WRITTEN TASK
Update the records from the line with "Where should I" to the line with "pyautogui.click(x=281, y=197)" by changing "screenshot" to "image" and leaving everything else unchanged. Return only those lines, without the pictures.

EXTRACTED MATERIAL

# # # # # # #

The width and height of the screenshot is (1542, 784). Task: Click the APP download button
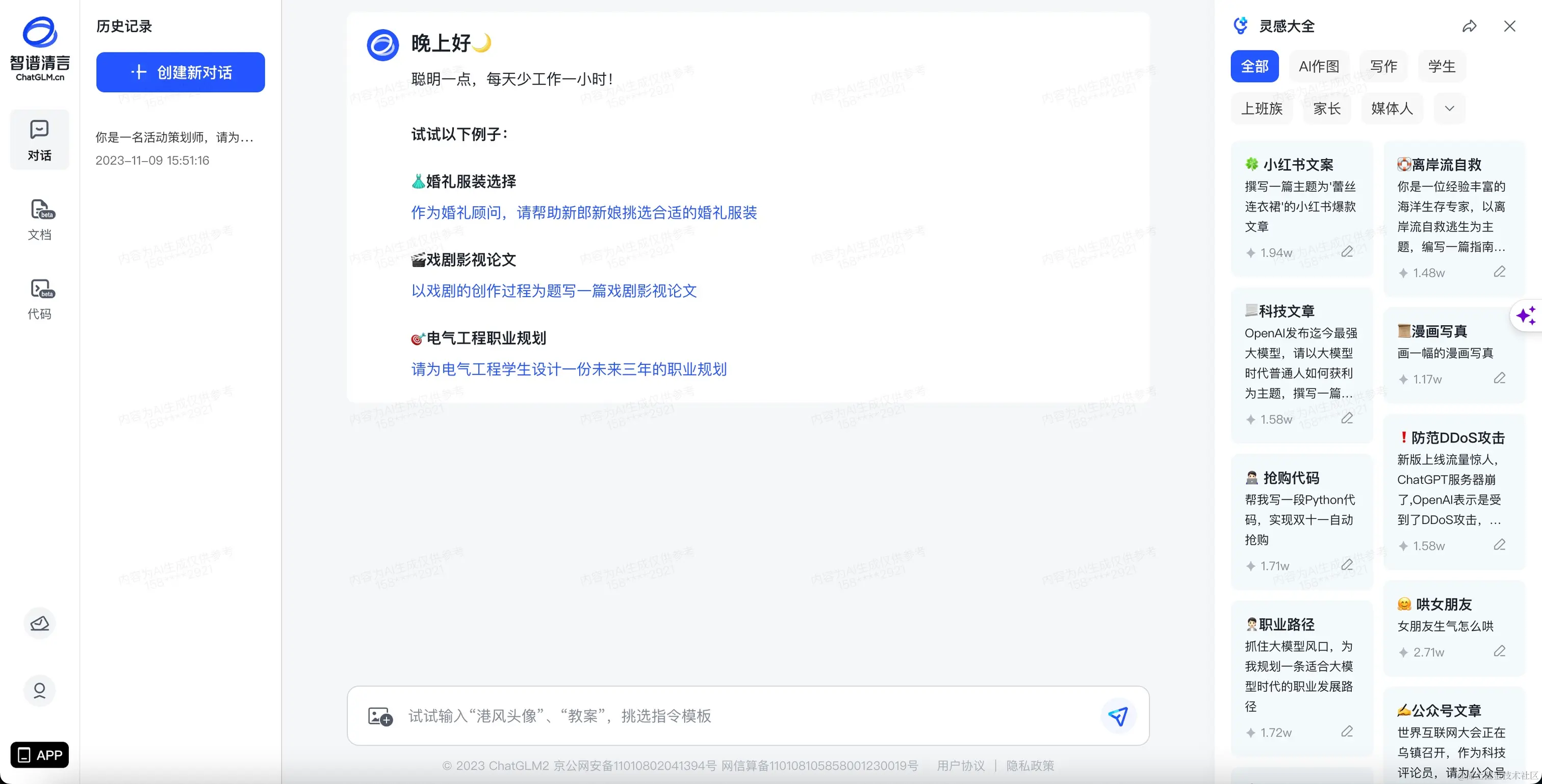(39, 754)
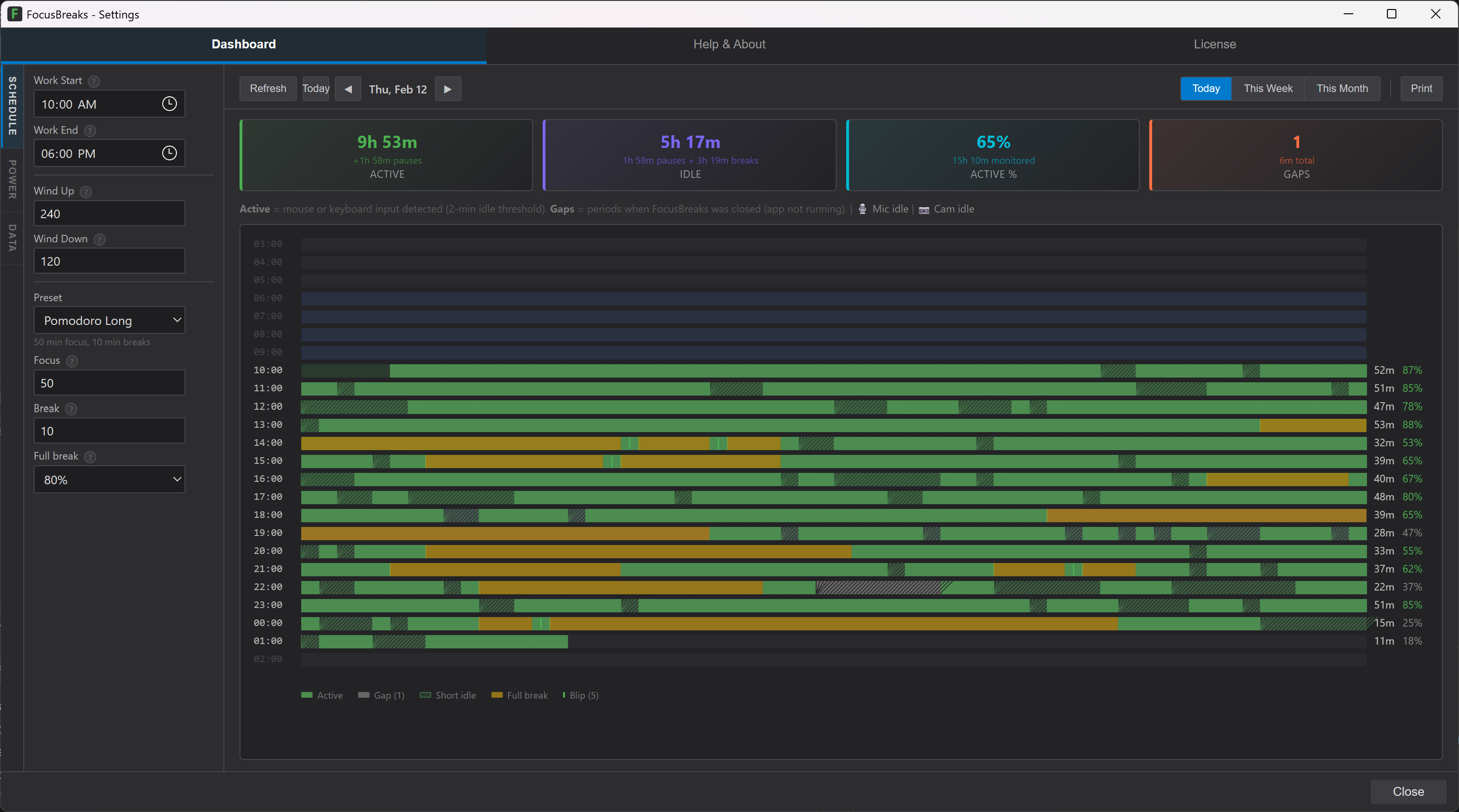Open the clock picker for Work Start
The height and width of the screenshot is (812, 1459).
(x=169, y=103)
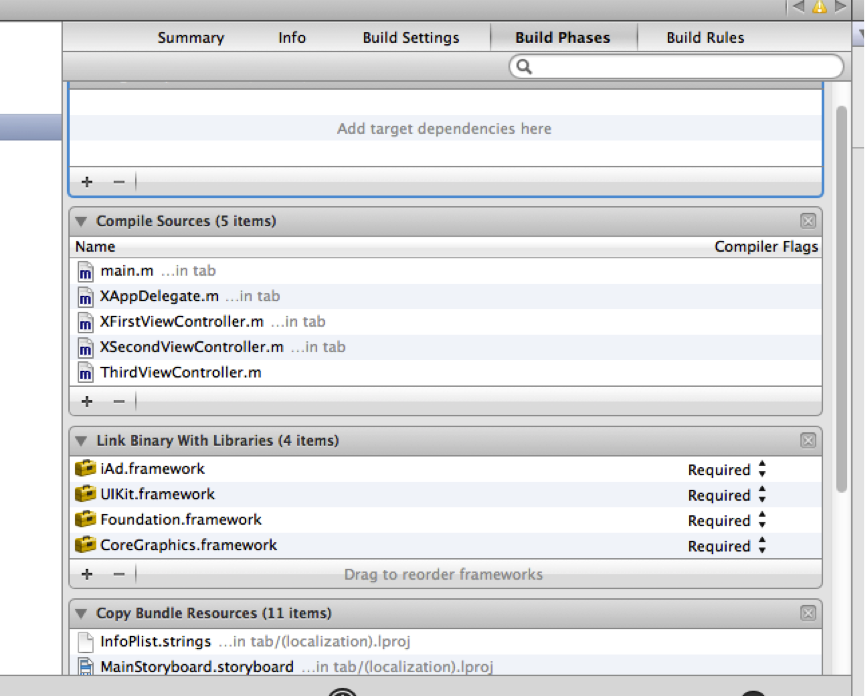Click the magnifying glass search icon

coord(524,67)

# # # # # # #

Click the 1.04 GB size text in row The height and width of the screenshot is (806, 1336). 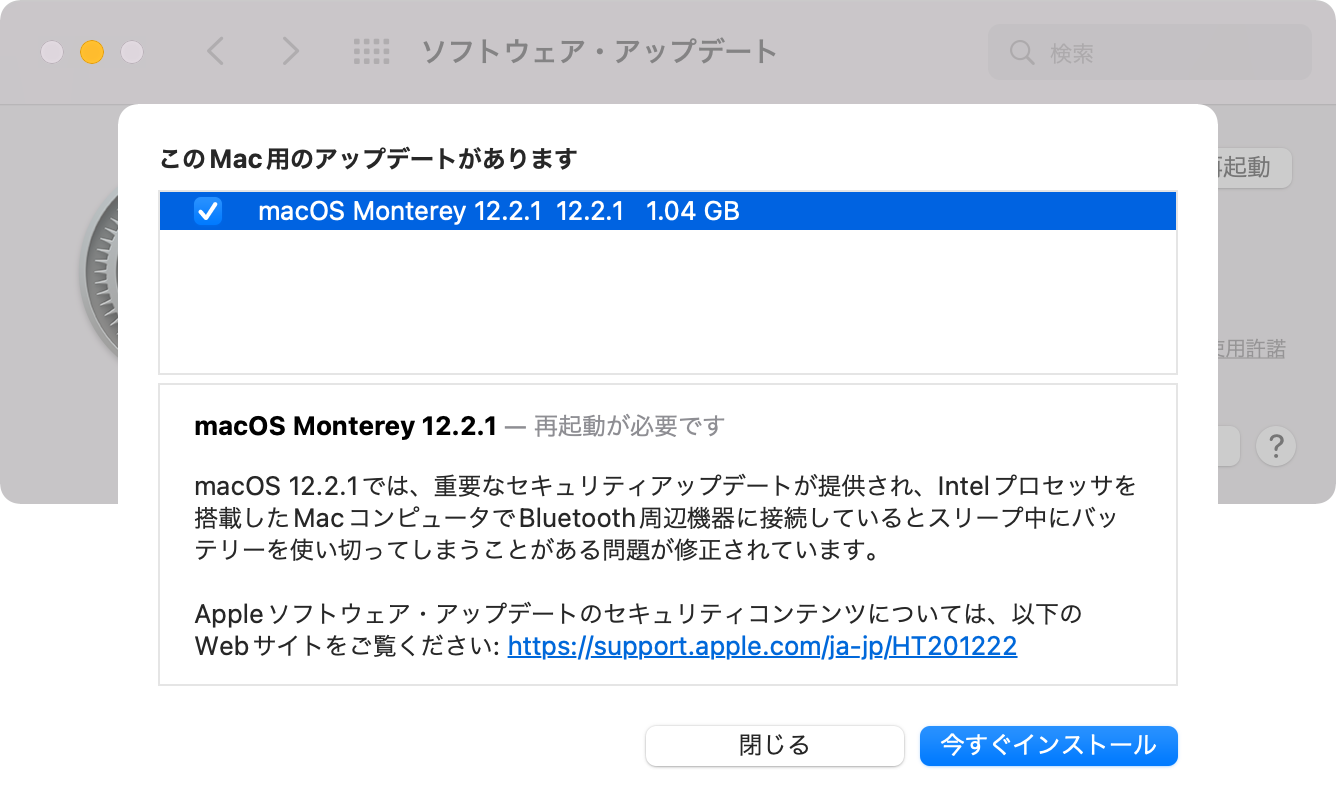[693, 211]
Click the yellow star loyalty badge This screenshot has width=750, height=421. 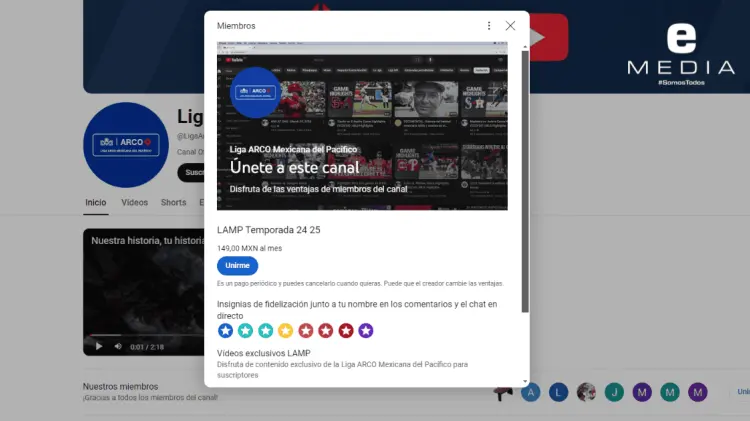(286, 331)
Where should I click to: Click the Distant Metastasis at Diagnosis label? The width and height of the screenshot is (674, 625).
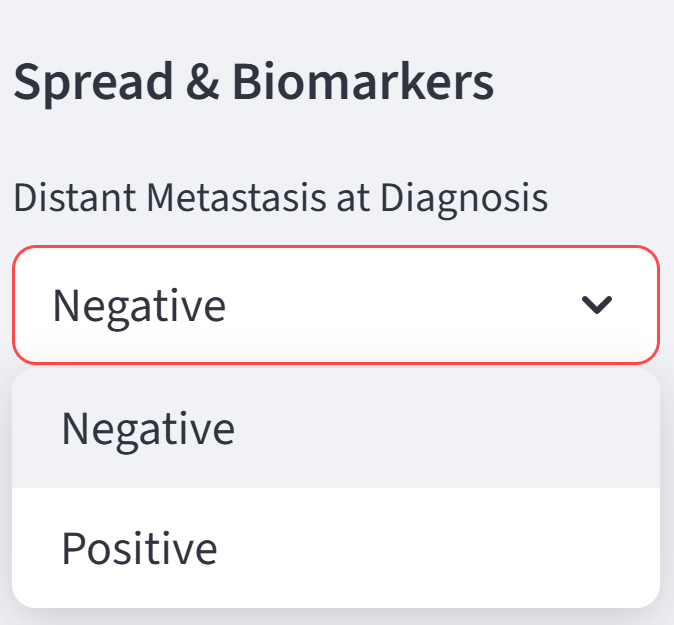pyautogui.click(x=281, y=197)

# # # # # # #

OUTPUT OF THE TASK
Where should I click to: Click the Distant Metastasis at Diagnosis label? The width and height of the image is (674, 625).
pyautogui.click(x=281, y=197)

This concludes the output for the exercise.